Synonyms: Polypodium
Family: Polypodiaceae

This fairly large genus of ferns comprises about 40 species, several being natives of Australia and New Zealand. They have creeping rhizomes, mostly covered with dark scales, and smooth, solid stems. The thinly textured fronds are variable, and may be upright to pendent and entire to divided. In frost-prone climates, grow these ferns in a warm greenhouse or conservatory.


M. diversifolium, kangaroo fern, is distributed through much of south-eastern Australia, New Zealand and Norfolk Island. The variable fronds are often deeply lobed and may grow 40-50 cm (16-20 in) high. This fern has a creeping habit, growing well among rocks in damp conditions. It will also scramble up the trunks of tree ferns.

M. membrani­folium, pimple fern, is from the tropical rainforests of north-eastern Queensland. The largest of the Australian species, it has solid, mostly erect, pinnate fronds, about 1 m (3 ft) long when mature, with broad lobes and distinctive veining. When young, the fronds are pale green, becoming deeper in colour with age.

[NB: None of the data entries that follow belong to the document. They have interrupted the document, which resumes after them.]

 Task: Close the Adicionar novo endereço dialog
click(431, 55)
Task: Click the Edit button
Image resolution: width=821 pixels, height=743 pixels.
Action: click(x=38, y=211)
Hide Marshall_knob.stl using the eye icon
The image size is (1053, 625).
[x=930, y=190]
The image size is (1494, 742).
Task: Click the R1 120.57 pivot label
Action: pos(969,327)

M. punctatum, from north-eastern Queensland and other tropical areas, has simple, erect, pale green fronds which taper to the base and are rounded at the tip. This tropical species needs plenty of heat in order to flourish.

M. scandens, fragrant fern, from eastern Australia and Norfolk Island, has fine, green stems and upright to pendent fronds, some being entire, others divided, with many lobes and rippled margins. This species is one which does well among rocks or on tree fern trunks, and it makes an effective climber.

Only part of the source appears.